Alexander Seik (also known as Alex Sejk; 6 September 1824 – 2 October 1905) was a Czech photographer, painter and mayor of Tábor. He was a pioneer of Czech photography, one of foremost exponents of chromophotography.

== Biography ==
Alexander Seik was born in Mirotice near Písek, Austrian Empire (today the Czech Republic). Like many other early photographers, he started out as a portrait painter. On 1 June 1855, he opened a studio in Mladá Vožice, thus becoming one of the original Czech photographers.

In 1855, he moved to Tábor. His studio, where the Hotel Palcát now stands, became very popular.
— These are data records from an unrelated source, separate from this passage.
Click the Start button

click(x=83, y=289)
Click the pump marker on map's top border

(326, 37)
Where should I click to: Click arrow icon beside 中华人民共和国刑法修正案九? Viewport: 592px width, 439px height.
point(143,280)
Most of his work was making portraits, mostly in Carte de visite format. He also experimented with outdoor photography – at that time, an immensely difficult task. In 1860, he sold to the town of Tábor, a photograph of the town, for 26 gold pieces, which was equivalent to a typical month’s salary for a teacher. Customers flocked to Seik's studio in Tábor from surrounding towns, even those that had their own photographic studios. The oldest known preserved photographs are hand-colored salt paper prints, now stored in the Práchenské muzeum in Písek, of the parents of August Sedláček, dated to 1858.

In 1865, Seik opened a new photographic salon, with more modern equipment, in Mr Mrazík’s house (today, opposite the theatre). After two months, however, he found that the studio lacked adequate light, and he decided to totally renovate, and re-open, his original studio.
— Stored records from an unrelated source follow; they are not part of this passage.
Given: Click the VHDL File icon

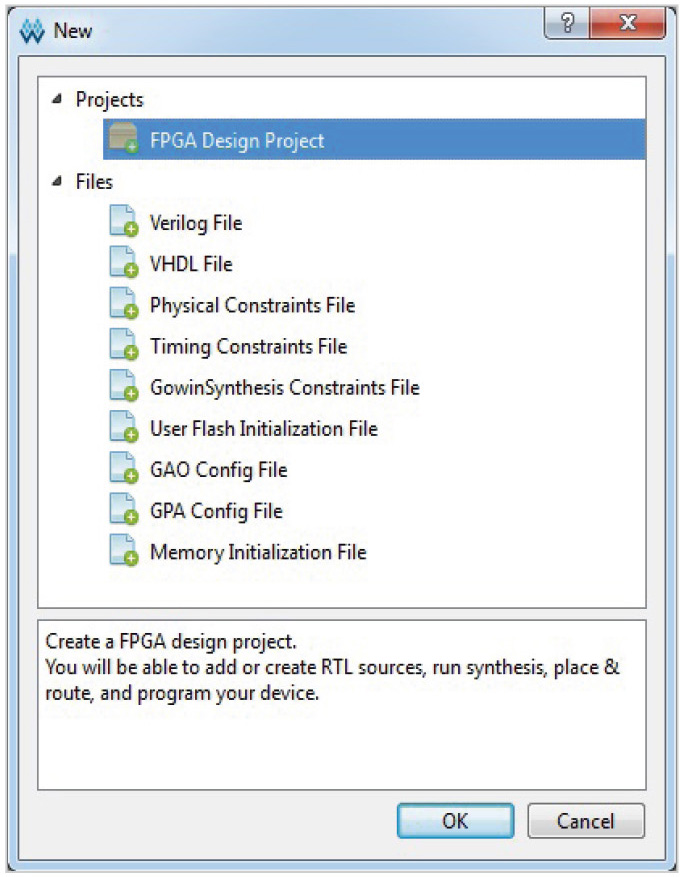Looking at the screenshot, I should coord(122,264).
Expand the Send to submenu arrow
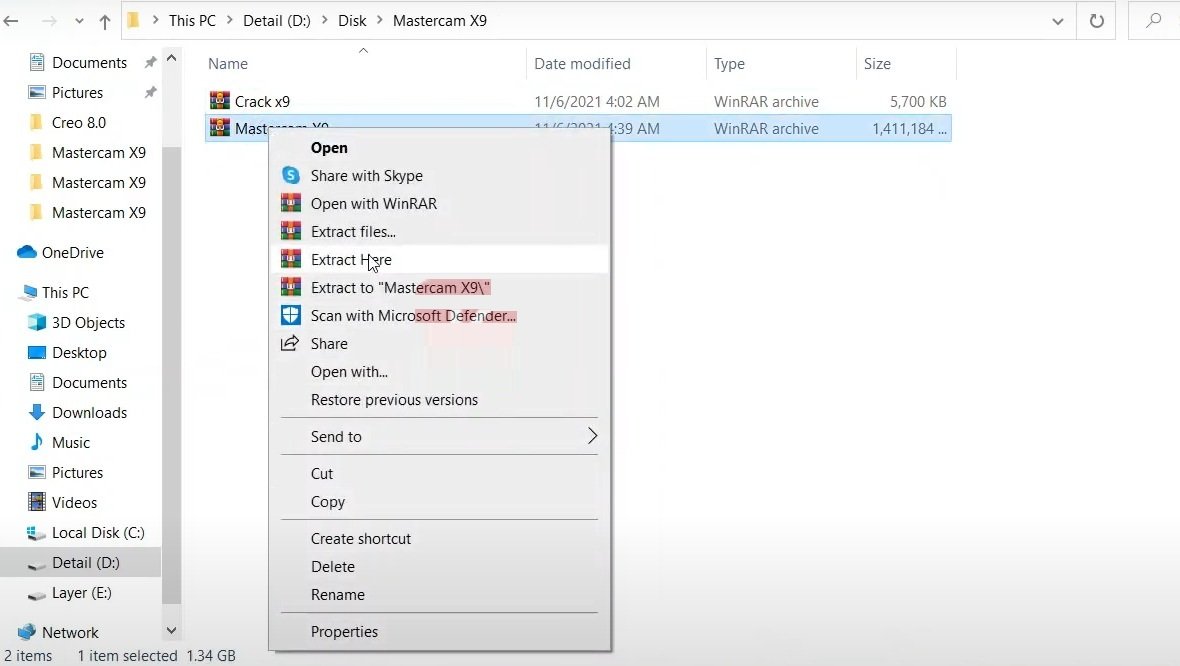This screenshot has height=666, width=1180. [592, 436]
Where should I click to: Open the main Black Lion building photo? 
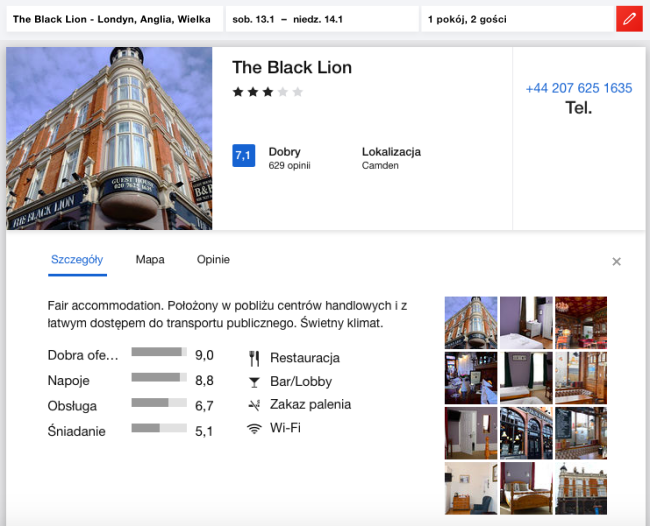click(x=109, y=138)
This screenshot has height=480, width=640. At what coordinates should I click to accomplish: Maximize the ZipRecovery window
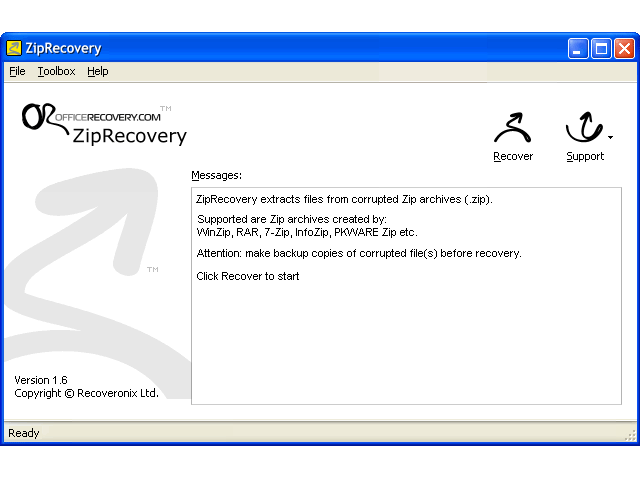(601, 49)
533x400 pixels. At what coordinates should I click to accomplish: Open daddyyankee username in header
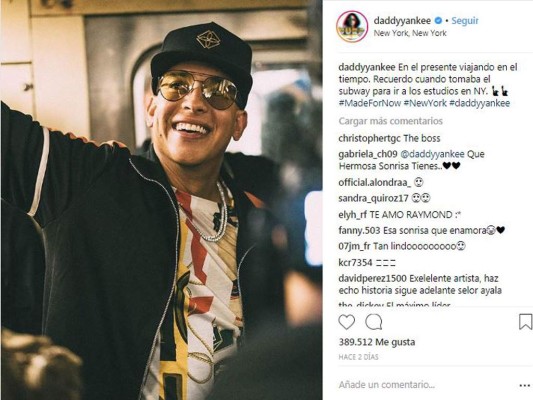[x=402, y=21]
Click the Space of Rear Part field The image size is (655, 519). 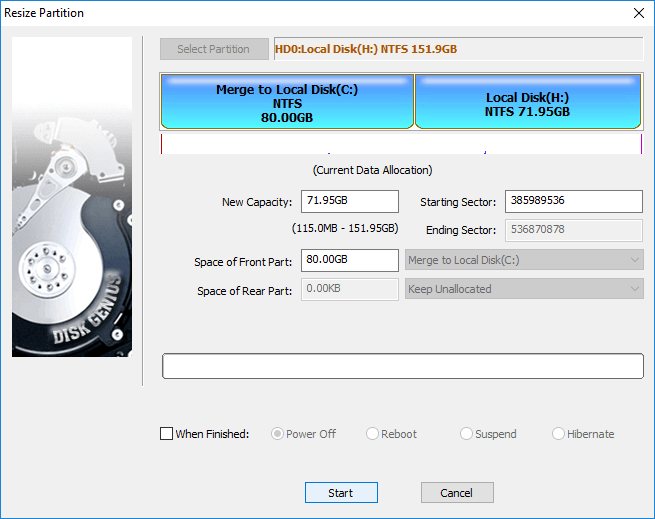(x=349, y=289)
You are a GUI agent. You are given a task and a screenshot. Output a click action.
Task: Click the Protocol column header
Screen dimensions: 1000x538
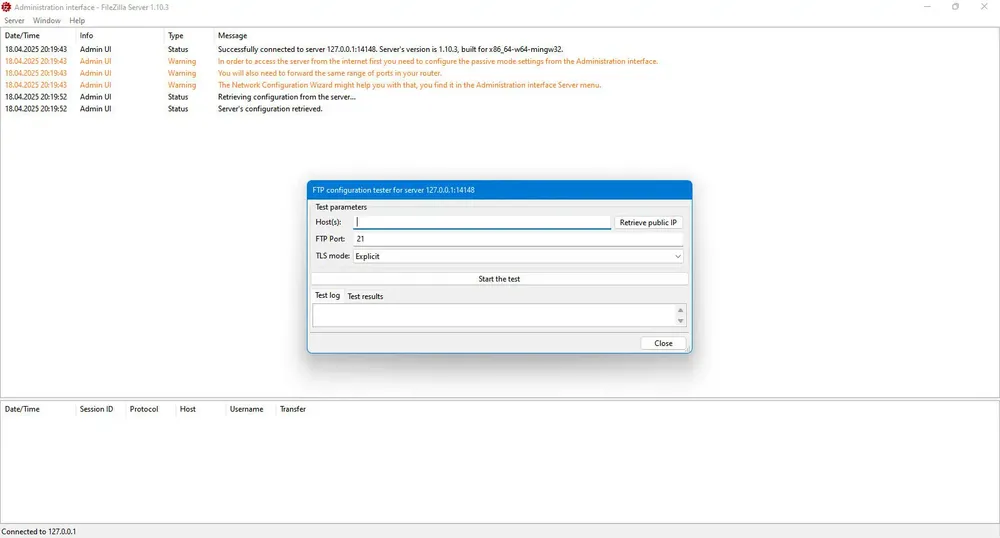[144, 409]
Seik’s studio achieved international recognition during the Prussian invasion of Bohemia, in 1866. Many Prussian soldiers chose to be photographed, and then sent the portraits home, as Seik’s photographs were said to be superior to those available in Berlin. Some of those portraits are preserved in the collection at the Hussite Museum, in Tábor.
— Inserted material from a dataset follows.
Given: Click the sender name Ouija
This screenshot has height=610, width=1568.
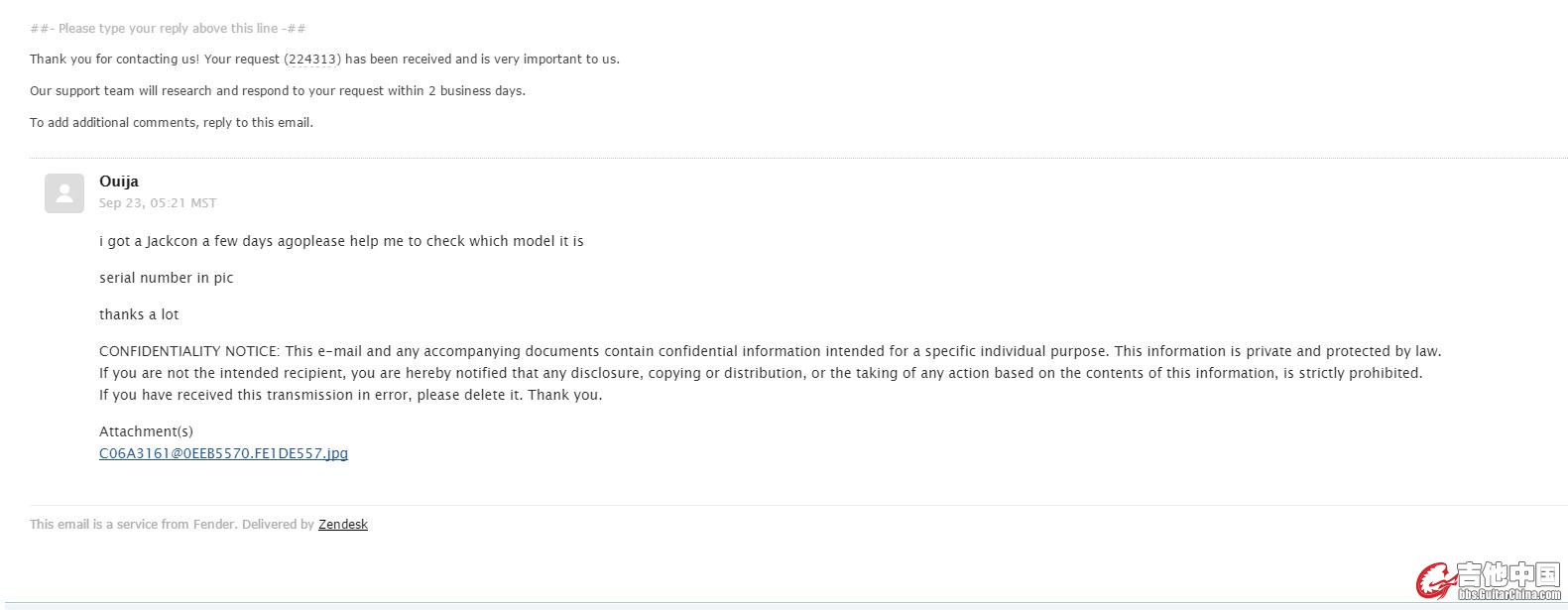Looking at the screenshot, I should (x=119, y=182).
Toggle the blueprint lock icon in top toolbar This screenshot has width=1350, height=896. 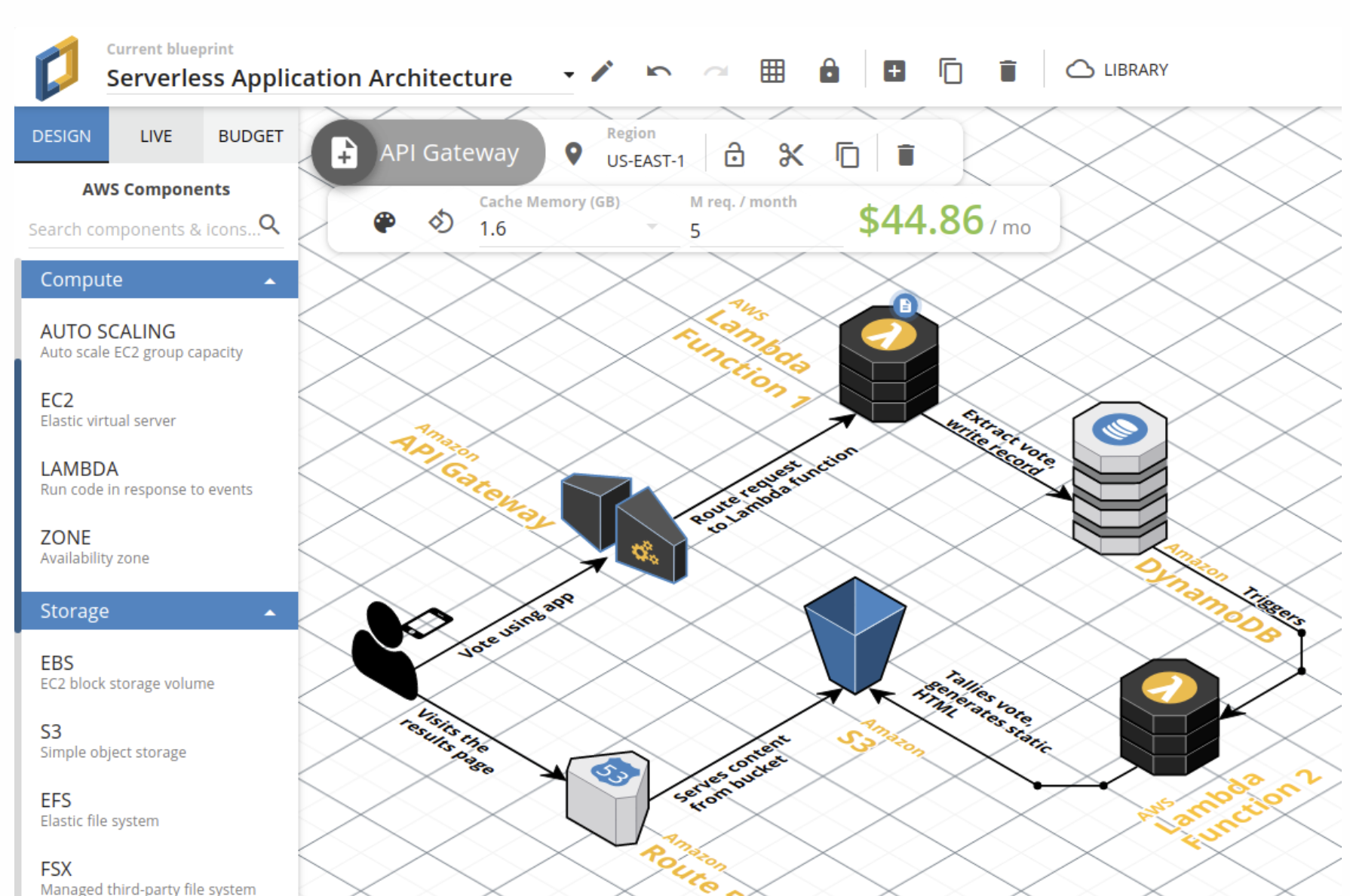829,71
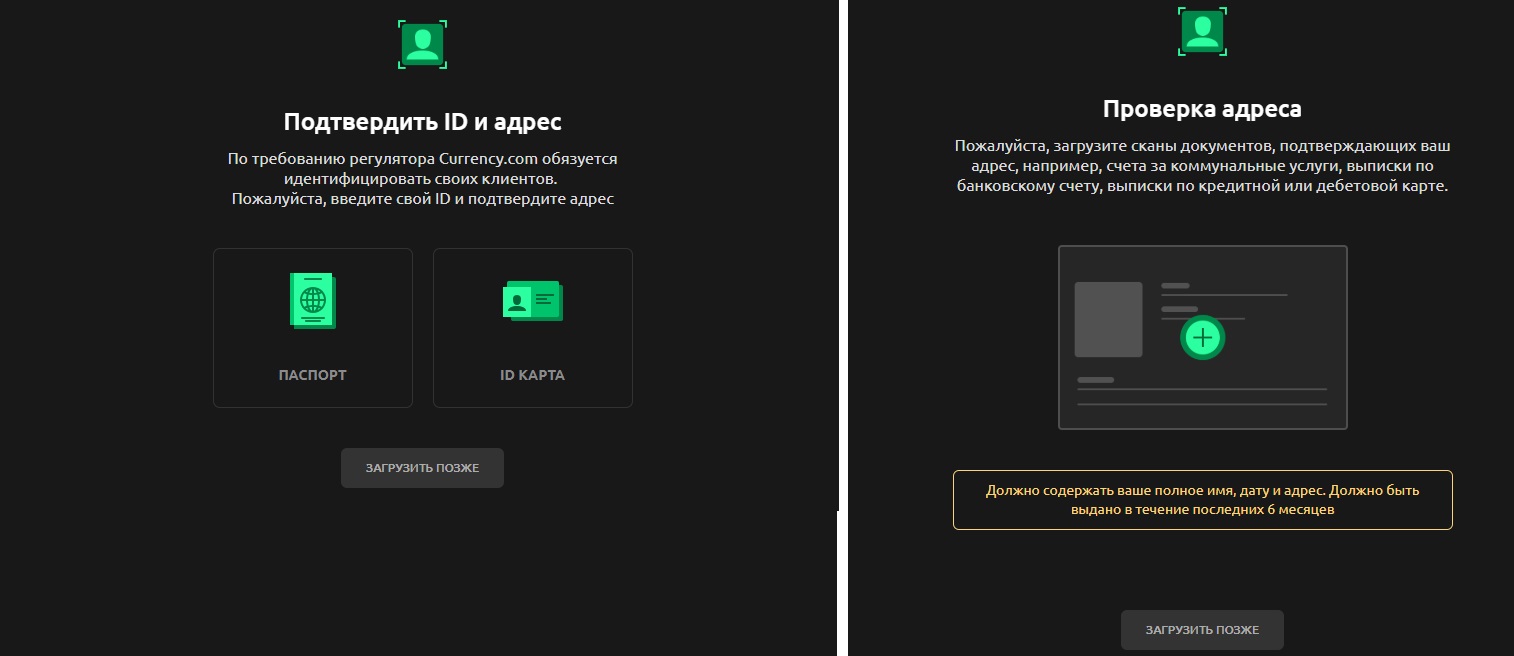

Seik often spoke about his many photographic inventions, but the details of these have not been preserved. His special interest was chromophotography – a portrait technique with a three-dimensional effect. This technique was mastered by only a few photographers, and was a specialty of Central Europe. An article in the Tábor weekly newspaper, in 1865, mentions that Seik had invented an improvement in the technique of chromophotography. Another article, by Jakub Husník in 1869, said that a Seik invention had improved photography onto porcelain.

Seik was increasingly engaged in the social life of the town, and became a member of the Sharpshooters Company in 1869, later becoming its commander in 1883. He created for the club an album of portraits of its members. This album is the largest known preserved collection of Seik's work. In 1872, he joined the Photographic Society of Vienna. He became a member of the Town Council of Tábor in 1870, and joined its Executive in 1873, with responsibility for Police.

In 1878, the weekly newspaper Český jih announced the founding of the partnership of Alexander Seik and Ignác Šechtl. Some of the photos from this time bear the logo of both photographers, while others show individual logos. However, Seik was losing interest in photography, and was turning his attention to politics, so around 1886, the partnership came to an end.

Seik became Mayor of Tábor in 1889. In the 10 years he held this position, Tábor grew and developed greatly. For example, the Church of the Transfiguration, and the Bechyňe Gate, were re-built; and the Shooting Gallery Community Centre and the Tobacco factory were built. Tábor also at this time became a significant railway centre.

The fulsome newspaper obituary thanked Seik for his services to Tábor, and stated that his untiring efforts had brought Tábor to new glory.